In this series of blogs I want to take the reader along the process to the end result, the series 'Is This The Poem I Promised You?'. A series of 10 conceptual artworks in which 'being at home' is the central theme. In this first part my inspiration for this series.
The Poetics of Space
In my previous work people were always literally the central theme. Who are you really when you can't hide behind clothes or image? In “Unfolding Ambiquity” I went in search of the true identity in order to reach the core of the individual. That’s where my fascination for human behavior and my passion for art merged into a creative vision.
In my new series 'Is This The Poem I Promised You?' I go one step further. When, and above all, where are you completely yourself and does such a place actually exist?
In his work The Poetics of Space, French philosopher Gaston Bachelard has explored personal, emotional experiences and reactions to architecture. A house, according to Gaston Bachelard, is a body of images that gives the inhabitant the illusion of stability. Is your 'home' then the place where you are completely yourself? Where you can do what you want and where only your own rules apply?
In his research, Bachelard places special emphasis on the living space and the different rooms and the different types of furniture and elements within them. All rooms form a unit but are individually complex because they are made by our memories and experiences. Its different elements evoke different sensations. An opened cupboard is a revealed world, drawers are places of secrets, and with every act and through every item we open endless dimensions of our existence.
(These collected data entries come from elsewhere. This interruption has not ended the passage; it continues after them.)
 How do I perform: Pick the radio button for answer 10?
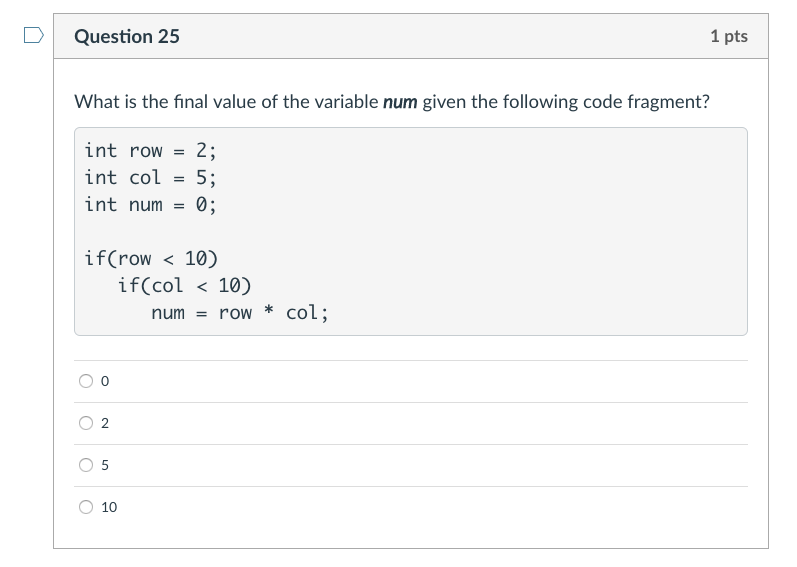click(x=87, y=507)
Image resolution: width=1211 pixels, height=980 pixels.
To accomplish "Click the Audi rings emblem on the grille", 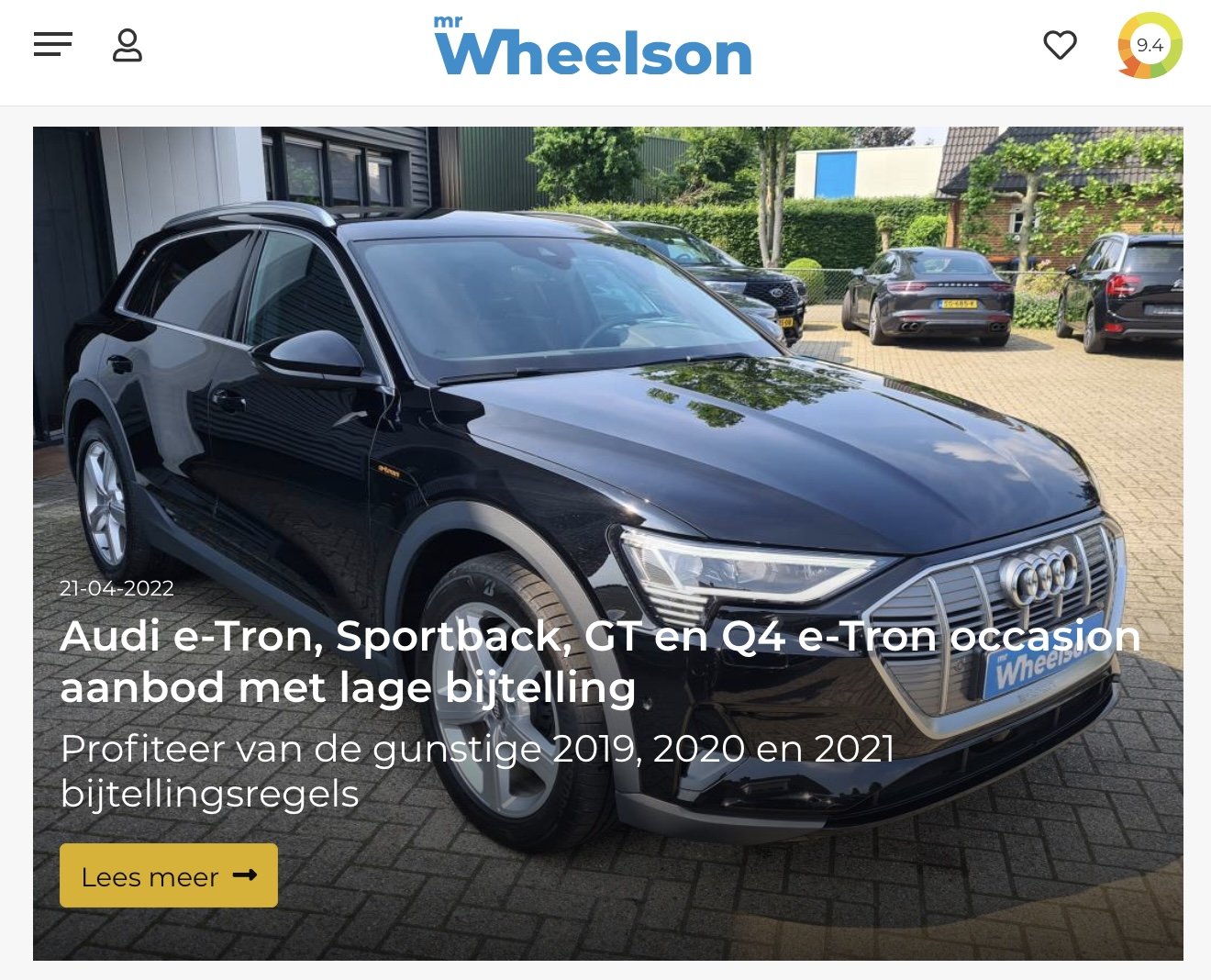I will point(1039,576).
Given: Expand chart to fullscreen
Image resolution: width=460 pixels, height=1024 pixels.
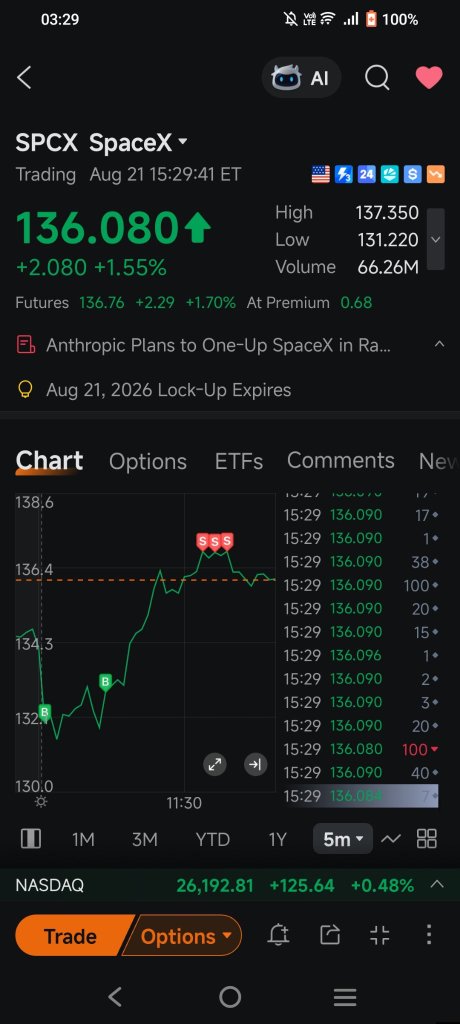Looking at the screenshot, I should tap(214, 765).
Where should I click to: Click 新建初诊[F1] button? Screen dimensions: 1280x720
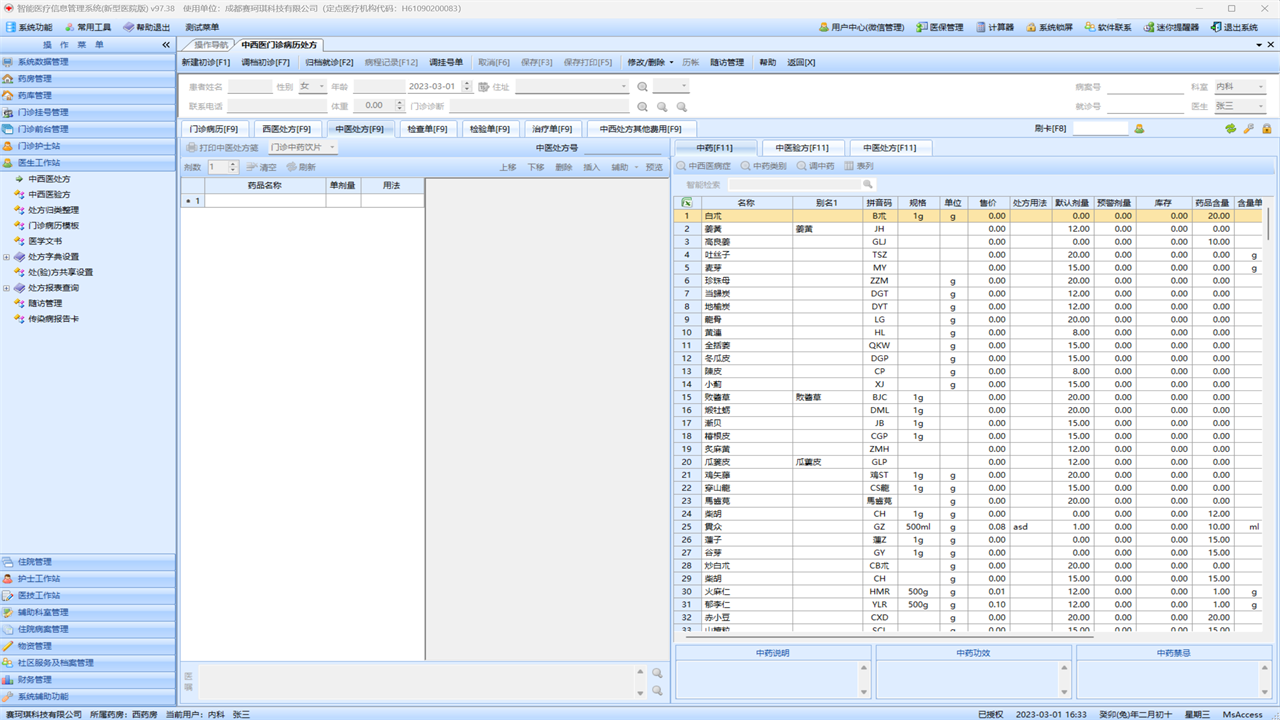[x=206, y=62]

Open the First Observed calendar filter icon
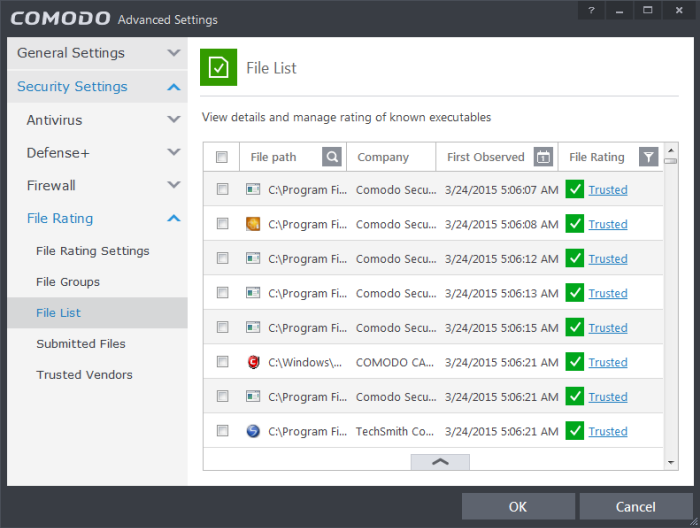pos(543,157)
With the concept behind 'Is This The Poem I Promised You?' I use Bachelard's theory and the human imagination as a phenomenon on its own. By making poetic images of different rooms, empty and filled, I challenge the viewer. What do you see? Can you see the character, the personality of the resident(s) in the interior? What happened? How do you, with your experiences, influence the room you see and what does that room do to you?
By always taking the same space as a starting point, but always choosing a different setting and light, I investigate how people influence the environment and vice versa. No physically present people, but the influence of people on the environment is what I want to make visible. Man influences his environment, but is it also the other way around? I leave it to the viewer to come up with his or her own story and to form a picture of the residents who live there and what happened in the rooms.
In advance I come up with my own stories about the residents who live there and I design an interior that fits that story. When the set is built in my studio I start with roughly adjusting the lights to create the right atmosphere and after that I spend a week and sometimes even longer, working every day to get every strip of light exactly how I want. I work intuitively in this and that is the core of my creative process. Coloring the decor with light is the next step in the process.